I also didn't humiliate you. Nor was humiliating you my intention. But the fact that you felt humiliated is reflected by what you said in response to me. And the fact that you felt humiliated is an additional data point that is consistent with my assessment of your age/demographic assessment.
Now, here me when I say this: There is absolutely no reason to feel humiliated because your parents spank you. Or impose limits on your behaviour. Or correct you when you do something improper. Within the bounds of reason, of course. The purpose of correcting children is instruction, not to inflict pain for the sake of inflicting pain. There are parents who can be like that, but it is highly atypical of what I would expect from Asian parents, in general, and Korean parents, in particular.
Children are a point of pride in Korean families. Your parents view your behaviour as a reflection of their own worth, as people. So, when you fuck up by being a little shit, it is their honor and your family's honor that they believe is on the line. That is because if you are fucking up, as you might do by being a bratty little shit, it means they have failed to properly instruct you how to behave. Which means they have failed as parents. Your failure, however big or small, is their failure as parents. And they do not want you to fail, because they do not want to dishonor themselves or your family.
Now here's a little secret, as well. If your parents didn't give a shit about you, or actively wanted to bring harm to you, they would allow your misbehaviour to go uncorrected. That is what happens when white parents let their "little angels" have "whatever they want," because they "deserve it." There was a crackpot child psychologist in the 1970s and 80s who taught this "self esteem" model of child rearing. It's the reason why Millenials are so fucked up, psychologically. They got participation trophies for showing up and their parents (for the most part) reinforced their antisocial behaviour by failing to correct it, often to the point of feeding narcissism and engendering a sense of actually pathological entitlement. That's why they're the "pull ups and participation trophy" generation. I could talk about parenting norms of other groups, but I think this is enough for you to get the point. Some Indian (from India) parents made that same mistake.

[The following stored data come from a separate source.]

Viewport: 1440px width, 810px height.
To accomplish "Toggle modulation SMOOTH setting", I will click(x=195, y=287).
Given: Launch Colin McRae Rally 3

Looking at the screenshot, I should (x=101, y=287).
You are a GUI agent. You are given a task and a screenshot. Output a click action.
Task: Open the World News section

Tangentially, I guarantee you that at least 4/5 people here were spanked by their parents. Including the people who deny it.
The next time your parents spank you, after its over ask yourself why you were spanked. Ask yourself "What have I done that brought about this result?" and "How could I have acted differently, that might have prevented me from being spanked?" And the lesson you should be taking from that self reflection is not to become better at avoiding getting caught. It is to recognize the behaviour that caused them to spank you, and stop doing it.
But as long as you're pouting about how mean your parents are for spanking you, you're still going to get spanked. It's just that simple. Sadly, you don't seem to have figured that out yet.
Again. I really did not intend to humiliate you. Nor do I think I actually humiliated you. Nor would I ever intend to humiliate someone who I am pretty sure is only a kid. That's not how I roll. But in my opinion, you have done a fair job of that yourself.
If you want to discuss this privately, I will unblock you so you can DM me. But if you're going to continue to be an obnoxious little brat, I have no interest. You are your parents' responsibility. Not mine.